- Location of Ste. Genevieve County
- Coordinates: 38°01′46″N 90°16′40″W﻿ / ﻿38.02950°N 90.27767°W
- Country: United States
- State: Missouri
- County: Ste. Genevieve

Area
- • Total: 101 sq mi (260 km^{2})
- • Land: 97.4 sq mi (252 km^{2})
- • Water: 2.7 sq mi (7.0 km^{2})
- GNIS Feature ID: 767325

= Jackson Township, Ste. Genevieve County, Missouri =

Jackson Township is a subdivision of Ste. Genevieve County, Missouri, in the United States of America, and is one of the five townships located in Ste. Genevieve County.

==Name==
The township was named for the President Andrew Jackson who became president the year that the township was founded.

==History==
Jackson Township was created in 1827 from the northern portion of Ste. Genevieve Township.

==Populated places==
There are several communities in Jackson Township. The only incorporated community, Bloomsdale, has a population of 521.

- Bloomsdale
- Goose Creek Lake (part)
- Kinsey
- Needlemore
- Valley View

The township also contains three churches: Saint Lawrence's Catholic Church, and Lebanon Church, as well as the following cemeteries: Beckemeyer, Bequette, Bockenhamp, Concord, Hoover, and Moeller.

==Geography==
Jackson Township is located in the northern portion of Ste. Genevieve County.
A number of streams run through the township: Carpenter Branch, Coots Creek, Cunningham Branch, Fourche a du Clos, Goose Creek, Isle du Bois Creek, Kinsey Creek, and Pin Hook Branch. The following lakes are found in the township: Corbin Lake, Werners Sunset Lake, Sunset Lake, and Pinkston Lake.

==2000 census==
The 2000 census shows Jackson Township consisting of 3,337 individuals. The racial makeup of the town was 98.6% White, 0.0% African American, 0.2% Native American and Alaska Native, 0.0% Asian, and 0.08% from two or more races.

===2010 census===
As of the census of 2010, there were 3,616 people, with a population density of 34 per square mile (68.6 km2), residing in the township. Males make up 1,686 (50.5%) of the population, while females make up 1,651 (49.5%). The median age for men is 35.7 years and for women is 35.4.
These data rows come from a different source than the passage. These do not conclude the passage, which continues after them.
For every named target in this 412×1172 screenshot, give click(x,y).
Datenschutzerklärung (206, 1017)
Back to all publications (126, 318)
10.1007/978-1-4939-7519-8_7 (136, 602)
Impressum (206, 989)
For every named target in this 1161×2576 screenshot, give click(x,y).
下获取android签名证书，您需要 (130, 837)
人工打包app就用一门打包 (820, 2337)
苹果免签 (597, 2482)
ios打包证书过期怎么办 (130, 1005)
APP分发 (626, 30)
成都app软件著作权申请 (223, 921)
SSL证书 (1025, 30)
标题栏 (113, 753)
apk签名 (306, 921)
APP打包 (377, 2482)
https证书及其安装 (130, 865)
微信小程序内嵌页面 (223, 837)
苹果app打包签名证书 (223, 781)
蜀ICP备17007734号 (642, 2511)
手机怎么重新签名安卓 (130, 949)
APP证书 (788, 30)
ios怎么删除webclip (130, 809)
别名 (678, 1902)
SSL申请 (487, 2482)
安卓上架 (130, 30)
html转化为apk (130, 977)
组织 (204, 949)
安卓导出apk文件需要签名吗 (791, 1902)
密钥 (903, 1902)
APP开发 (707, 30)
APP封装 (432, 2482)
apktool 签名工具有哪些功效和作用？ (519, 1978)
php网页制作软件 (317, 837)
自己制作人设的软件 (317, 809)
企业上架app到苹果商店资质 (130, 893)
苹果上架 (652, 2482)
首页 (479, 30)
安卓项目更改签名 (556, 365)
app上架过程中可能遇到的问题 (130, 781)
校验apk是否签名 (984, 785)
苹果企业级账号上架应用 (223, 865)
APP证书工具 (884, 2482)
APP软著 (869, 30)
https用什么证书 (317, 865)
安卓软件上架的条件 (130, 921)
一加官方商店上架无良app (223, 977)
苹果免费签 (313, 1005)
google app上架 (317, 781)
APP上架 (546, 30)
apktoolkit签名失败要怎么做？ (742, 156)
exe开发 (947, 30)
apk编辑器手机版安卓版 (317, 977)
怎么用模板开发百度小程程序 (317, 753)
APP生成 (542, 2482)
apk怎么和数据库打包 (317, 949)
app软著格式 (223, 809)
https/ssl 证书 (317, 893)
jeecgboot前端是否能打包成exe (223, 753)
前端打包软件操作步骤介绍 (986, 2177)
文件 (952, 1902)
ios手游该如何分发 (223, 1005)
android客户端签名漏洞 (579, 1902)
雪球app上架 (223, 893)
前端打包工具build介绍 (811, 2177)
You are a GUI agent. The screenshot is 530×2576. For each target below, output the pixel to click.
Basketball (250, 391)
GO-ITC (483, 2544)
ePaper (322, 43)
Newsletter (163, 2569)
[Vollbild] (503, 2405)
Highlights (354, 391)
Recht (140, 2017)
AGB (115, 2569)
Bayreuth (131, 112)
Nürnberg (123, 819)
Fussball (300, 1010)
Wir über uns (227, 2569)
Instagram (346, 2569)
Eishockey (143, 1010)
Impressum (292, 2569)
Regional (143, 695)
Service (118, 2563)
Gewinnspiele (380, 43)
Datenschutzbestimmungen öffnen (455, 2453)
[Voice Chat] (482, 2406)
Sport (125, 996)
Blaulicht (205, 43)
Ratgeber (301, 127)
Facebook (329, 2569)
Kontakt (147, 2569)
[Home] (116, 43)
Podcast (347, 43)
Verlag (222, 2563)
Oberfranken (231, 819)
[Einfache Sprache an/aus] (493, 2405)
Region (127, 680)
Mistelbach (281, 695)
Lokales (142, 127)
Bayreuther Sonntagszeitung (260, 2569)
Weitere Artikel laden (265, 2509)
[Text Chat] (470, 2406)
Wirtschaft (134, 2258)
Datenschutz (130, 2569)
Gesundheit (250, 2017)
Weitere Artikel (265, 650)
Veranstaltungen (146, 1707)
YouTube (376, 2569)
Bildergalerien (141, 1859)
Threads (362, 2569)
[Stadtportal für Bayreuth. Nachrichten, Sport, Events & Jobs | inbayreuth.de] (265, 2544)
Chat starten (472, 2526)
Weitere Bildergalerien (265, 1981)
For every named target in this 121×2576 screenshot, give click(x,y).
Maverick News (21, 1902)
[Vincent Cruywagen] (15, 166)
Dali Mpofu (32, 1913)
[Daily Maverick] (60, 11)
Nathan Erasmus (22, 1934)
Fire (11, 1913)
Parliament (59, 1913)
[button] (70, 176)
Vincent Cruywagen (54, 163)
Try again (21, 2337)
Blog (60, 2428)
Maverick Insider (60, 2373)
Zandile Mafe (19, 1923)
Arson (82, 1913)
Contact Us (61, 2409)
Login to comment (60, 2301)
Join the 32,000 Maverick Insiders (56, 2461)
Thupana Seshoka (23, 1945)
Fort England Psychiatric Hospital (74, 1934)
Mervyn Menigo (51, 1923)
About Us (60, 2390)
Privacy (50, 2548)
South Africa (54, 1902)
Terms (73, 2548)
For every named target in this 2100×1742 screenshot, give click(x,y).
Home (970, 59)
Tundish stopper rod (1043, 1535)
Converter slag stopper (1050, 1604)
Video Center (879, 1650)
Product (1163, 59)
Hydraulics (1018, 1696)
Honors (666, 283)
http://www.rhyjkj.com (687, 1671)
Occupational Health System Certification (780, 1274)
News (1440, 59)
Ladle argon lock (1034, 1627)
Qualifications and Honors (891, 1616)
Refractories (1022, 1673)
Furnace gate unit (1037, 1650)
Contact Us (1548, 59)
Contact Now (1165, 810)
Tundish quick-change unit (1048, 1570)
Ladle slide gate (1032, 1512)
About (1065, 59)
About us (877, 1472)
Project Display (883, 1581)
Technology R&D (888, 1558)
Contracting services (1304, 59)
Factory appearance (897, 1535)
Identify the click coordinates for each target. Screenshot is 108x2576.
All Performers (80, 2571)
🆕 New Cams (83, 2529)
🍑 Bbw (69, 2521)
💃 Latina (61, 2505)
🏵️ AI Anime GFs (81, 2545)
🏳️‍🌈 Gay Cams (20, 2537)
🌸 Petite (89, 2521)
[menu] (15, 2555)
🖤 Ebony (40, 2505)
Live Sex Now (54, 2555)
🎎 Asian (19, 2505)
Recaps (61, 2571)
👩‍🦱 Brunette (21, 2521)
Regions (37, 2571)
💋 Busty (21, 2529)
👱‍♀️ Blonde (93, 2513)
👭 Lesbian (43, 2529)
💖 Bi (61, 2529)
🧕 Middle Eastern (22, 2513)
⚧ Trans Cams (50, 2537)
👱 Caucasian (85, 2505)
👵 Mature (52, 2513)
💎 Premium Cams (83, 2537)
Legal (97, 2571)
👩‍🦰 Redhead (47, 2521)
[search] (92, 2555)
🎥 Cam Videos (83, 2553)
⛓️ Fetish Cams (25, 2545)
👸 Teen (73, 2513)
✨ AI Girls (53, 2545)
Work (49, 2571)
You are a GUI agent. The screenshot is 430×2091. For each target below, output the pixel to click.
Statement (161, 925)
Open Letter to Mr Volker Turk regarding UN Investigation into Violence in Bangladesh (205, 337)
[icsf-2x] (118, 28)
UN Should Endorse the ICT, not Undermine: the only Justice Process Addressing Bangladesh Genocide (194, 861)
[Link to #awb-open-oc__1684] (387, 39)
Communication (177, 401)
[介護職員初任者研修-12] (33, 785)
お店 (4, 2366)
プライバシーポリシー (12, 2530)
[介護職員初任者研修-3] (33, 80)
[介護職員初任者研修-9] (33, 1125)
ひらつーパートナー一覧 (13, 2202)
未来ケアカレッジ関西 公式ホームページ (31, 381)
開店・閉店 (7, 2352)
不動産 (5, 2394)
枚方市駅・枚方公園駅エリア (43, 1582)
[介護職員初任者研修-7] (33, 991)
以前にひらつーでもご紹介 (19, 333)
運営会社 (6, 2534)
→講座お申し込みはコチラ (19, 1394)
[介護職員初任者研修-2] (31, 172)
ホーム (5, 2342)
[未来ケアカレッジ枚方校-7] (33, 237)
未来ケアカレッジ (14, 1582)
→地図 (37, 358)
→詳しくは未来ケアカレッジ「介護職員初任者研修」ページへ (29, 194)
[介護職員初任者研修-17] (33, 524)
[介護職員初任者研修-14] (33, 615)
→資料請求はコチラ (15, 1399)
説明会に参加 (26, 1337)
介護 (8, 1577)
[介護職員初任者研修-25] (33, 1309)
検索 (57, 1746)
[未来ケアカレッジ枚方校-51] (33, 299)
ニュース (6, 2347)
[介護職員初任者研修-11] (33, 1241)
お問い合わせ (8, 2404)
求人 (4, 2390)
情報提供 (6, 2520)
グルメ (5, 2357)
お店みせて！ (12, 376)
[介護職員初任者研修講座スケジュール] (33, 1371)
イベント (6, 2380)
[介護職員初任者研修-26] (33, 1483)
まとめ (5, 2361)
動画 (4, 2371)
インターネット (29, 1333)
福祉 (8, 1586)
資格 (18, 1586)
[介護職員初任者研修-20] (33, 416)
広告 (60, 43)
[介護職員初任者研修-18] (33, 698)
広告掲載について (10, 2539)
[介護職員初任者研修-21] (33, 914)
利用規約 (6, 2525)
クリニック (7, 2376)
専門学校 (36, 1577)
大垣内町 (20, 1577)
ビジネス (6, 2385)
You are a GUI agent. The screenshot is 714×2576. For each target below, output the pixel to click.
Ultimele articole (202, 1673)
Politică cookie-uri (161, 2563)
The racial makeup of the town was 98.3% White, 0.0% African American, 0.2% Native American and Alaska Native, 0.1% Asian, and 0.22% from other races, and 0.8% from two or more races.

The average household size 2.72 persons. The estimated median household income in 2009 was $45.556 ($38,209 in 1999). 11.0% of the residents have an income below the poverty rate.